Cuando Luis XIV de Francia aceptó la corona española en nombre de su 2º nieto -legada por Carlos II de España-, el príncipe Felipe de Francia, a la sazón duque de Anjou, contaba la edad de 17 años. Las consecuencias fueron tremendas: estalló la Guerra de Sucesión Española, enfrentando a dos pretendientes al trono. Sin embargo, en aquellos primeros años del reinado de Felipe V (1683-1746), el cambio dinástico fue acogido con alivio, más cuando los españoles se percataron de la energía y decisión de su nuevo monarca en defender su nuevo reino, a pesar de que media Europa andaba apoyando a su rival, el pretendiente Habsburgo Carlos de Austria. Su arrojo y terquedad le valieron el apodo de "el Rey Animoso".
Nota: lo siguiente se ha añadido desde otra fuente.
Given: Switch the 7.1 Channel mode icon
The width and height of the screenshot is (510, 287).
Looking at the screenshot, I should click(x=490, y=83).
Concluída la guerra, Felipe V se convirtió en un obseso sexual dominado por sus temores religiosos, que le impedían tomar amantes para apagar su fogosidad. No concebía acostarse con nadie más que con su esposa. Su primera mujer, Maria-Luisa Gabriela de Saboya, de entonces 14 años, supo muy bien dominarle desde el lecho y Felipe V se convirtió en su solícito esposo, amante y esclavo hasta su muerte. Desgraciadamente, la encantadora saboyana fallecería en 1714 después de darle dos herederos varones, los futuros reyes Luis I y Fernando VI.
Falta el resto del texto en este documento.